DATA TO PROCESS: Begin

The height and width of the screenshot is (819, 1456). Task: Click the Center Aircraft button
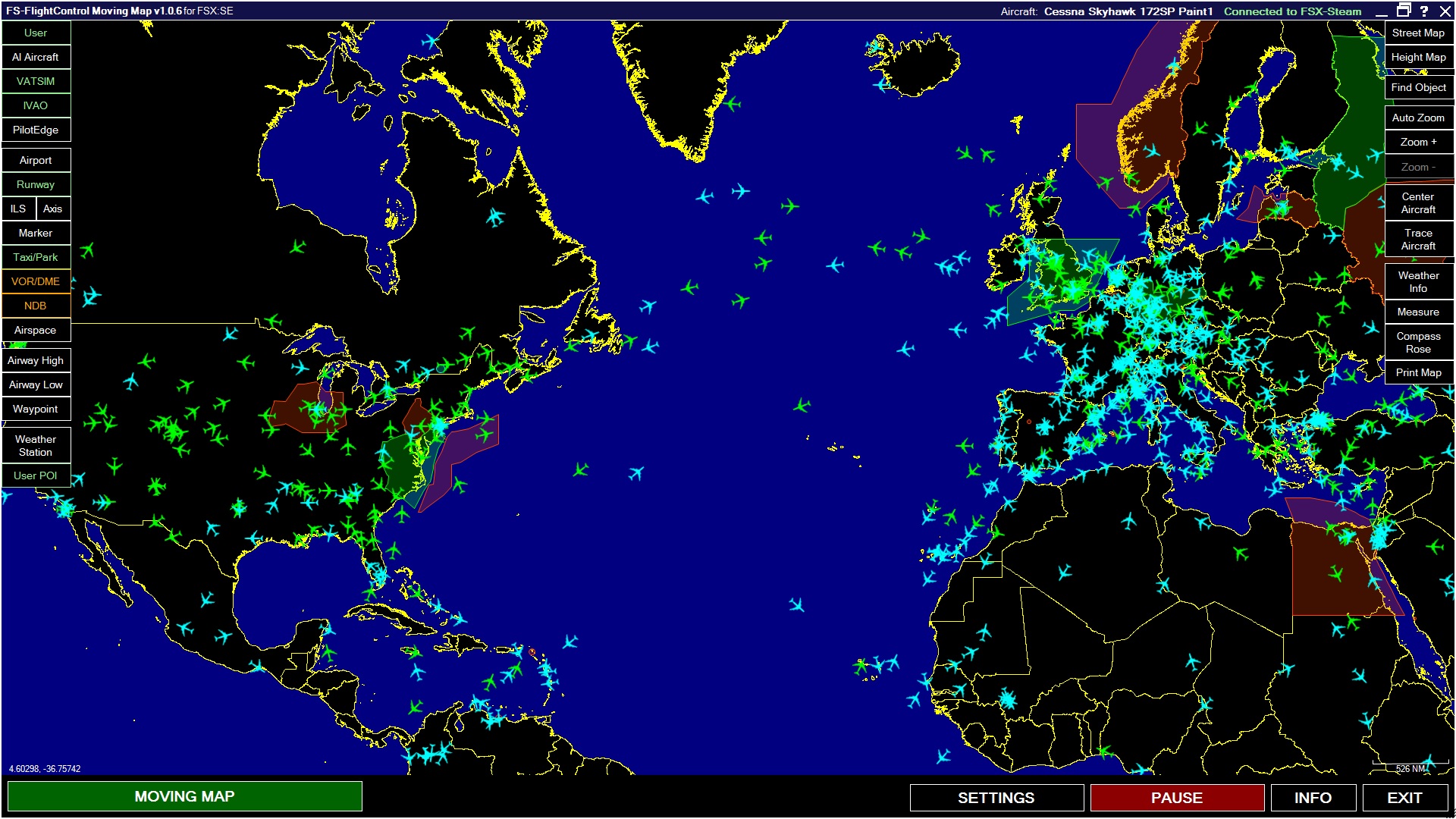click(x=1418, y=207)
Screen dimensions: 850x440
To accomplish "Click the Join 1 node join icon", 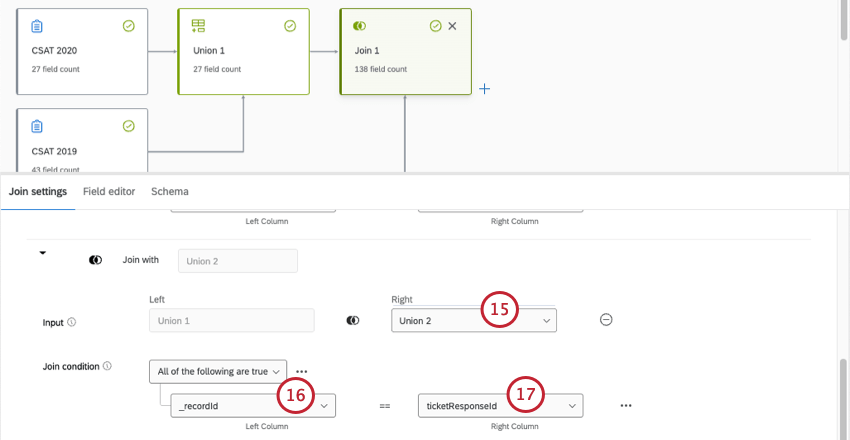I will pos(360,26).
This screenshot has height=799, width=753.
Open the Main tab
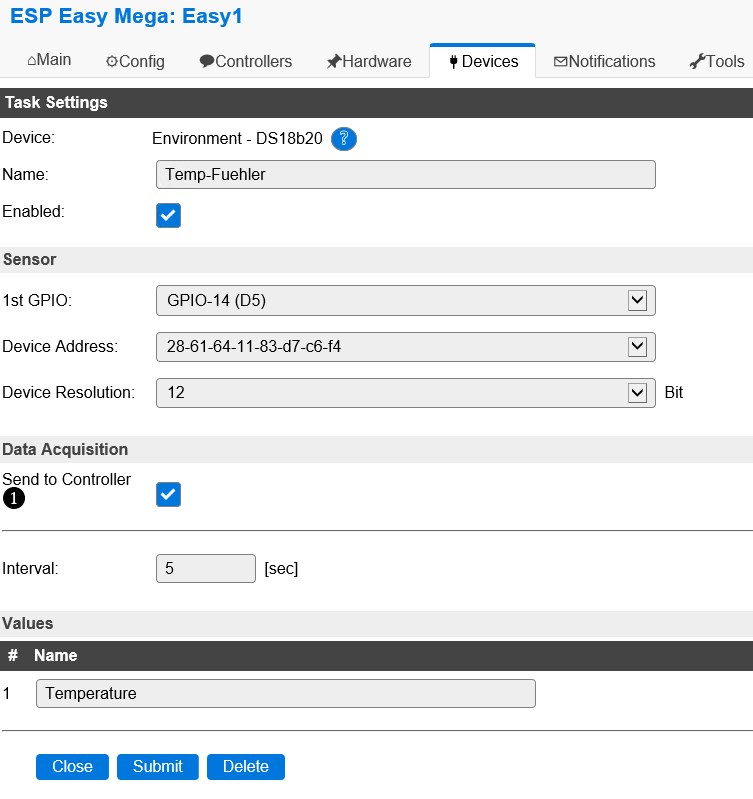(49, 60)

DATA TO PROCESS: End

→ WHAT NEEDS TO BE DONE: The answer must be an exact copy of the lines from the one containing "This screenshot has height=799, width=753." through the last line of the records, and nothing else. Pictures do not belong in it.

→ EXERCISE SOLUTION:
This screenshot has height=799, width=753.
Open the Main tab
(49, 60)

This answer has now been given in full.